Meldestelle: 68 antisemitische Vorfälle im Corona-Kontext

Im Zusammenhang mit der Corona-Pandemie sind in Berlin 68 antisemitische Vorfälle von einer Meldestelle erfasst worden. Dabei ging es zwischen dem 15. März und 16. Juli sowohl um Demonstrationen als auch um Ereignisse im kleineren Rahmen, wie die Recherche- und Informationsstelle Antisemitismus (Rias) in einer am Dienstag (08. September 2020) veröffentlichten Untersuchung feststellte.

Der Schriftzug «Polizei» ist vor einem Polizeirevier zu sehen

© dpa

Der Schriftzug «Polizei» ist vor einem Polizeirevier zu sehen.
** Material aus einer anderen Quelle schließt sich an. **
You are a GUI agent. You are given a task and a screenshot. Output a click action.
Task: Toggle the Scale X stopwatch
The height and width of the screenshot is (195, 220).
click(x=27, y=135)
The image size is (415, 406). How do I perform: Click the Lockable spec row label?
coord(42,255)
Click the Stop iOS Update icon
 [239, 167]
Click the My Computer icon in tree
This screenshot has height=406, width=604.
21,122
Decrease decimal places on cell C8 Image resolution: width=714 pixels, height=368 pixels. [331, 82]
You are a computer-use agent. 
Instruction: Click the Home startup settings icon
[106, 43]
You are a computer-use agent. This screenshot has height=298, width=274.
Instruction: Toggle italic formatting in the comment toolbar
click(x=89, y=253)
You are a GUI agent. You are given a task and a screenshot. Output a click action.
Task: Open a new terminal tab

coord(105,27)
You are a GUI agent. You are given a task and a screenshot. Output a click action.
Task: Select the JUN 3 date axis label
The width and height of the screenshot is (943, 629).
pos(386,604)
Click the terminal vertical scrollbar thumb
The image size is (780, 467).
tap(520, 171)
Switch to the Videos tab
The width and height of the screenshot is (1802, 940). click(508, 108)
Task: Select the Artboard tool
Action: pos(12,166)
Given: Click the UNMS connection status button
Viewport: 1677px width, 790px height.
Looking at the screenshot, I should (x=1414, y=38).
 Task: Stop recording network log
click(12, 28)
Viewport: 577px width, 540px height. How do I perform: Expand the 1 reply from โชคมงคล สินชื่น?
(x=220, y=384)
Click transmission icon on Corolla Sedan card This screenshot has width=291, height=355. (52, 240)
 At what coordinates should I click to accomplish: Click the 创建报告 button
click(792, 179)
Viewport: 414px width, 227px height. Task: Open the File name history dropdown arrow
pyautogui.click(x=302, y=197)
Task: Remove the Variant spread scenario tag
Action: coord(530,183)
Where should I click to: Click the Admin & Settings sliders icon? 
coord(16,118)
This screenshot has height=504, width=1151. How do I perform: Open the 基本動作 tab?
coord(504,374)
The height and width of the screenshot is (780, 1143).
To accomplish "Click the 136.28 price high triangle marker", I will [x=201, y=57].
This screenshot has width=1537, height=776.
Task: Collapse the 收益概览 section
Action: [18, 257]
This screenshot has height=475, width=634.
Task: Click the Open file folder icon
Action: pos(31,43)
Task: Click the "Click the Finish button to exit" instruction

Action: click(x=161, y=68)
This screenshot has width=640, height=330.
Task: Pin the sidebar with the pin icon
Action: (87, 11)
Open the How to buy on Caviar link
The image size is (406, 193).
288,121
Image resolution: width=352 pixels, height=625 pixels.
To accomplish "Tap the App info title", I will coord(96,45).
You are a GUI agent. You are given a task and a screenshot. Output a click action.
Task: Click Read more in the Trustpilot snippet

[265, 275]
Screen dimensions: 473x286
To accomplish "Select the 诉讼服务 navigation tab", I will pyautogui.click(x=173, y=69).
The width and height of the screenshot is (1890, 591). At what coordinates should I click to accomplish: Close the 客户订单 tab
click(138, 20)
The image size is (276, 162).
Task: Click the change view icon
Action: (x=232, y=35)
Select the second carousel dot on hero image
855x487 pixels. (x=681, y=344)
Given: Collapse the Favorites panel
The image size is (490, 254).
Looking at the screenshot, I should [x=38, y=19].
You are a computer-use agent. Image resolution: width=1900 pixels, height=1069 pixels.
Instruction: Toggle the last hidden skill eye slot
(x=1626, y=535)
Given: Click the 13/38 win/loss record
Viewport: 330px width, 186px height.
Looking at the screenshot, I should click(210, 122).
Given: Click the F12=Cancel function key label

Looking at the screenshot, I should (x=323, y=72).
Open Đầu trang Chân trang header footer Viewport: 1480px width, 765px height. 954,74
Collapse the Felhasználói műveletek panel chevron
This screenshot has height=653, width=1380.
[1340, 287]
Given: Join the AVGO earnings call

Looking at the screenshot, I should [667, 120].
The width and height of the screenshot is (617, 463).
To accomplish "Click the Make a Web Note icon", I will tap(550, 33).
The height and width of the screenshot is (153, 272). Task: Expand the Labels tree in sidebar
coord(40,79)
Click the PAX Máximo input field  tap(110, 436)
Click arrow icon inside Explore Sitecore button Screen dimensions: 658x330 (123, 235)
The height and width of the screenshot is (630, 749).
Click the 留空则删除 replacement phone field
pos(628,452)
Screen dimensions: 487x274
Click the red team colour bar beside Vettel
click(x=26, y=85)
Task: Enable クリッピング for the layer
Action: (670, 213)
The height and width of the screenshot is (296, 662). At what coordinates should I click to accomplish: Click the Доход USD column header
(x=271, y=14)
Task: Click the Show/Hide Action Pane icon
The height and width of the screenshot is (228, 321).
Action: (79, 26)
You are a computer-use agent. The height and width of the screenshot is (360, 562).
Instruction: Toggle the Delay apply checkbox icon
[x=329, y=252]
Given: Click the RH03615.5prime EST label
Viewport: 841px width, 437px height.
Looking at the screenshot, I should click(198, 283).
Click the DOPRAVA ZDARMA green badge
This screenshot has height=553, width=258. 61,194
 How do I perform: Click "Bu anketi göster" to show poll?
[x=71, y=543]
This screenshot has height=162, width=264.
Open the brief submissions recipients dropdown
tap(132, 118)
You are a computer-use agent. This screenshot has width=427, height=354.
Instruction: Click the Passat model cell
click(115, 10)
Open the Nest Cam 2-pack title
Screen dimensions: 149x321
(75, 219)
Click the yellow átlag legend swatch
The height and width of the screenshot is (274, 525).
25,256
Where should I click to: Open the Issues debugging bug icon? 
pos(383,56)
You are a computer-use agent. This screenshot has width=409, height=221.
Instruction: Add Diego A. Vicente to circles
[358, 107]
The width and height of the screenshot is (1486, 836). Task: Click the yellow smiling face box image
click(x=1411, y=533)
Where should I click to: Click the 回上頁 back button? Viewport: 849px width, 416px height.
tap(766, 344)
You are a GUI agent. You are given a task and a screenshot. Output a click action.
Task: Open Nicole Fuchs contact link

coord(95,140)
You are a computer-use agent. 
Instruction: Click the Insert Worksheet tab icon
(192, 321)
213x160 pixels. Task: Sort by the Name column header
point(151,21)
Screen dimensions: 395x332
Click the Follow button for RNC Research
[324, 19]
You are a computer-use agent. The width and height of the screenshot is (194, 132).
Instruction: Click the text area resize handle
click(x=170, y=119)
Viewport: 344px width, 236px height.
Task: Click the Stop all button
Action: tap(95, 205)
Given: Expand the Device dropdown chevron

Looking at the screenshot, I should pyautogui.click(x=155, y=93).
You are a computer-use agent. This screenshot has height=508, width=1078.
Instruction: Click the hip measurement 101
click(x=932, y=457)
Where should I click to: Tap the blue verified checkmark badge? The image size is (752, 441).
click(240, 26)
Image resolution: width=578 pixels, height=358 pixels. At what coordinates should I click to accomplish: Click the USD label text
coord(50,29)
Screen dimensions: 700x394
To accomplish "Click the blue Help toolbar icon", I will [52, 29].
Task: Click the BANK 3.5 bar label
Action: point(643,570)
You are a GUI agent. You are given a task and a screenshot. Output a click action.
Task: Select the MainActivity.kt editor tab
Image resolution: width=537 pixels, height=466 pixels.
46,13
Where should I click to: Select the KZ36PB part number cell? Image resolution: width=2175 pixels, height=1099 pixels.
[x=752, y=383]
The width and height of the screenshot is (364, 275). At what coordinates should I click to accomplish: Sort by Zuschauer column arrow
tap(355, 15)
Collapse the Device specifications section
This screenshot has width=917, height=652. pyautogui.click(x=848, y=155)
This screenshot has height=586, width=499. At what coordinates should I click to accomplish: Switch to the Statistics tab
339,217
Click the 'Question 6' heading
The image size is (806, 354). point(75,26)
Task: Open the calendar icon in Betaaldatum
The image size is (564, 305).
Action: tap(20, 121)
21 Äußerungen fielen bei Kundgebungen gegen die Corona-Regeln, wo es zu antisemitischen Beschimpfungen oder Bemerkungen kam oder Verschwörungstheorien verbreitet wurden. Unter weiteren 47 antisemitischen Vorfällen mit Corona-Bezug waren Beleidigungen auf der Straße, Schmierereien an Hauswänden und Plakate. Außerdem gab es Taten im Internet wie antisemitische Massenzuschriften sowie Störungen von Online-Veranstaltungen jüdischer Organisationen. In Berlin erheben verschiedene Institutionen nach unterschiedlichen Kriterien Statistiken zu Antisemitismus. Die 2015 gegründete und vom Senat geförderte Rias sammelt ihre Daten auf Grundlage von Meldungen über das Internet, Beobachtungen und einer Zusammenarbeit mit Opferberatungsstellen und Polizei.